Happily, a Grand Master in 2017 declined to force the issue. Deprived of a base there, deprived of a base in the Latin Mass which Benedict had generously and pastorally extended but which the political Catholics made into a badge of division once again, those who have a schismatic mind are looking round wildly for new wedges and for fresh ways to be disrespectful of the Pope.
These are the very people who used to be more papal than the pope, and ‘ultramontane’! Making a lot of fractious noise is itself a strategy to frustrate that new hearing which Pope Francis gained for the Church. If Francis does not step down to that level, and define ‘positions’ clearly as though he were the leader of only another Church ‘party’ — if he does not do what his detractors criticise him for ‘failing’ to do — he is surely wise, not to step into the baited trap.

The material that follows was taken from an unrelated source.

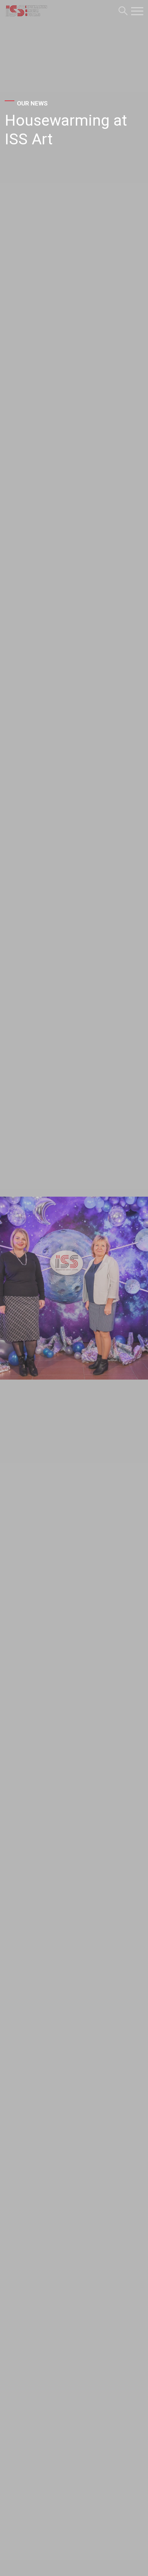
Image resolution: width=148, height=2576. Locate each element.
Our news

The sleight of hand after 1978 was managed by means of those wedge sexuality issues. Sexuality was mostly what we heard in those decades — not social justice, not even the Gospel (except insofar as it overlapped with sex). But this will not work with Francis, either. ‘Who am I to judge?’, he replied, when invited to drive a wedge issue further — frankly not at all dissimilarly to our Lord when he drew in the sand with a stick and would not cast a stone.
So instead, when Pope Francis points out that besides adultery, there are grave sins to do with money not sex, there have been outlets happy to say that he has claimed adultery is no sin. People are prepared simply to say these things: things not just decontextualised but false. There are people of schismatic mind who have been happy to cast up accusations of heresy. And yet Gaudium evangelii, and the Apparecida document that lies behind it, are quite, quite traditional. Simply, however: they speak of love, not neoconservatism, and against bureaucracy, not people. They are the real deal, and not the rewritten USA neocon package.
The synodal process in my own area has immediately triggered activist-style emails which provide me with a writing frame to express ‘my’ views through, instead of encouraging prayer for discernment so that I can become quite sure what my view should be. These are just the sort of cut-and-paste, fill-name-in-here templates that political campaigns use. There is in all this a wild lack of prayer, the great danger of which must be, not one ‘platform’ or another but: playing politics with, that is, desecrating, what is holy — the Church.